(SHORT PROBLEM 1): Decide whether each statement agrees with the passage on 11th-grade math scores below: (a) Ohio shows a positive and statistically significant correlation between math scores and poverty; (b) the production function explains less variation for math scores than for graduation rates; (c) the signs and significance differ from those in Table 4. Answer yes or no for each and quote the words from the passage that decide it.
(SHORT PROBLEM 2): In the passage on 11th-grade math scores below, what is the dependent variable in the Table 5 regression analysis?

(PASSAGE SHOWN):
Table 5 shows a similar regression analysis where 11th-grade math scores are the dependent variable. Again, Ohio shows a positive and statistically significant correlation between math scores and poverty. It is worth noting that the signs and significance are similar to those in Table 4. In addition, the production function explains considerably more variation for math scores, as reflected in the R² statistic, than it did for graduation rates.

Table 5.

Education Production Function: 11th-Grade Math Scores (Equation 3).

Independent Variables	Michigan (Standardized Coefficients)	Ohio (Standardized Coefficients)
Constant
ln(Capital/Pupil)	0.147** (2.041)	0.097 (1.417)
ln(COE/Pupil)	−0.227*** (−3.534)	−0.320*** (−4.196)
FRL percentage	−0.595*** (−9.901)	0.224*** (3.495)
SpEd/Pupil	0.005 (0.104)	−0.125** (−2.060)
5-Year pupil growth rate	−0.091 (−1.493)	0.021 (0.313)
Quintile 5 dummy	−1.136 (0.926)	0.395 (0.44)
Q5 dummy * ln(Capital/Pupil)	1.332 (1.065)	0.095 (0.105)
n	200	197
R ²	.524	.423

p < .10. **p < .05. ***p < .01 (t statistics in parentheses).

(COLLECTED MATERIAL):
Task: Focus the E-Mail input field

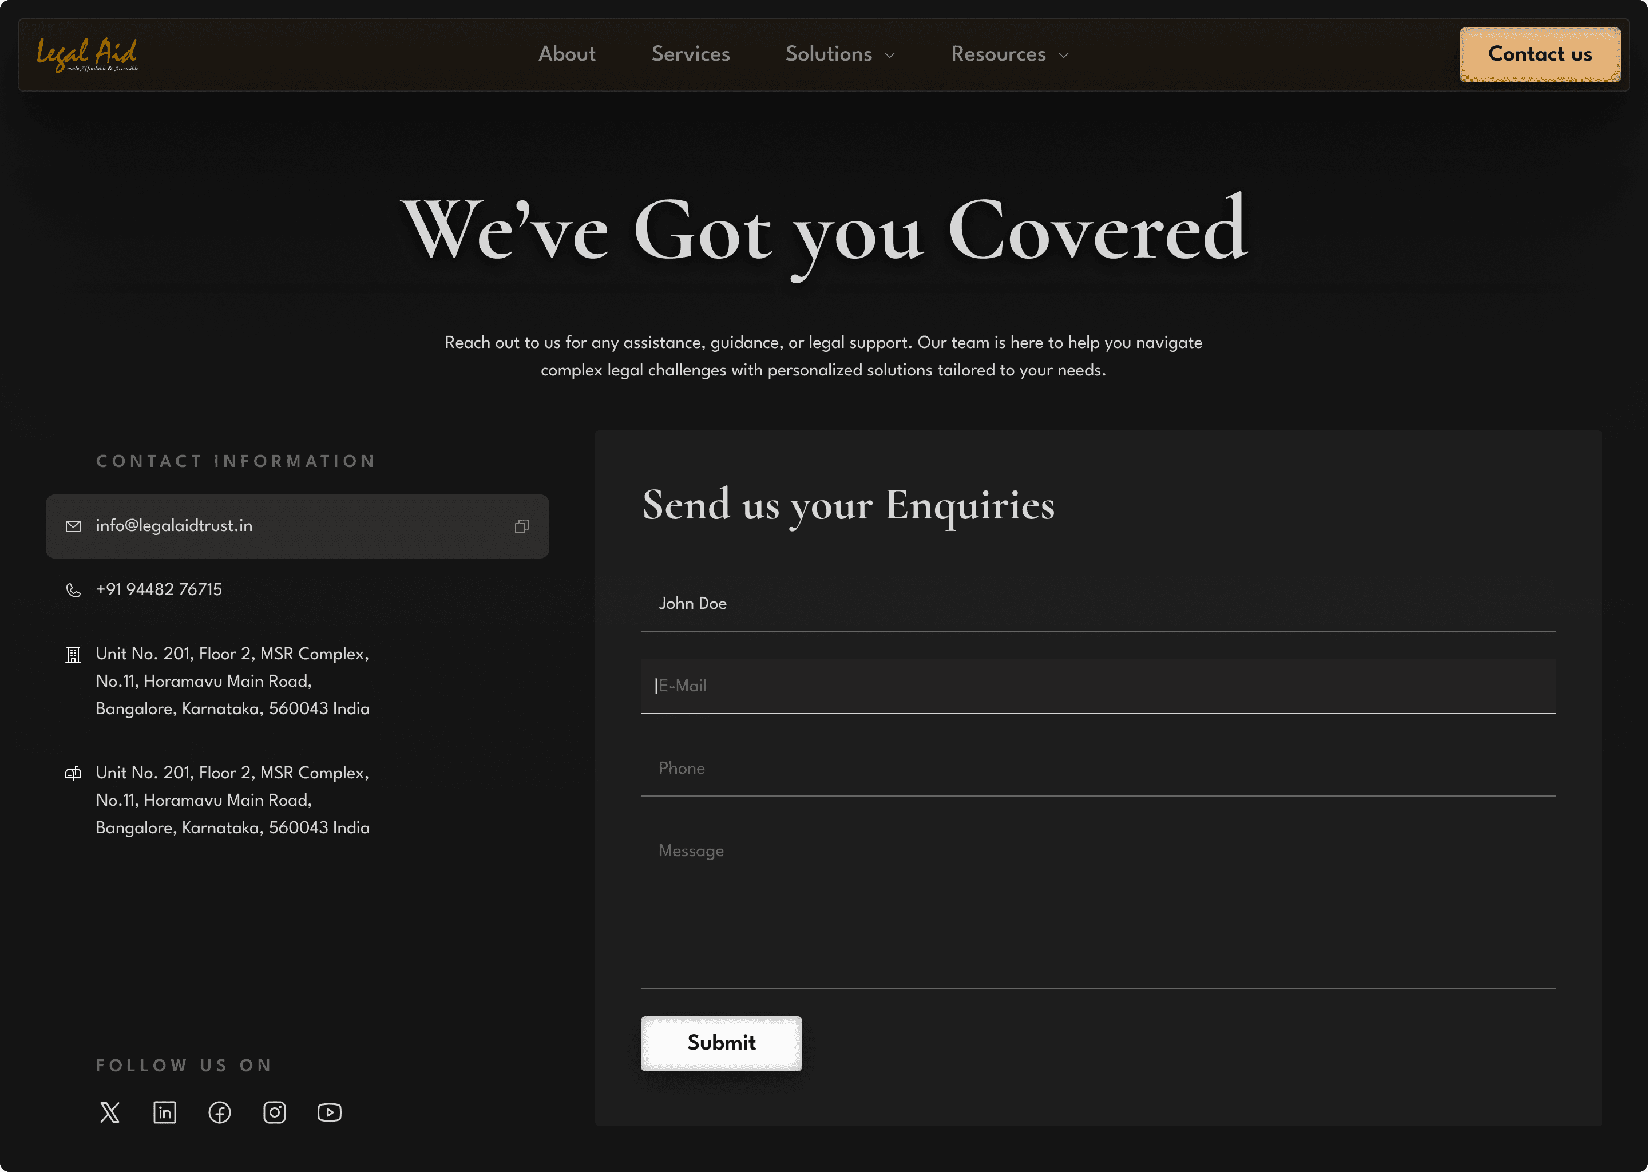Action: [1097, 686]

(TASK RESPONSE 1):
(a) Yes: "Ohio shows a positive and statistically significant correlation between math scores and poverty."
(b) No: "the production function explains considerably more variation for math scores, as reflected in the R² statistic, than it did for graduation rates."
(c) No: "the signs and significance are similar to those in Table 4."

(TASK RESPONSE 2): The 11th-grade math scores.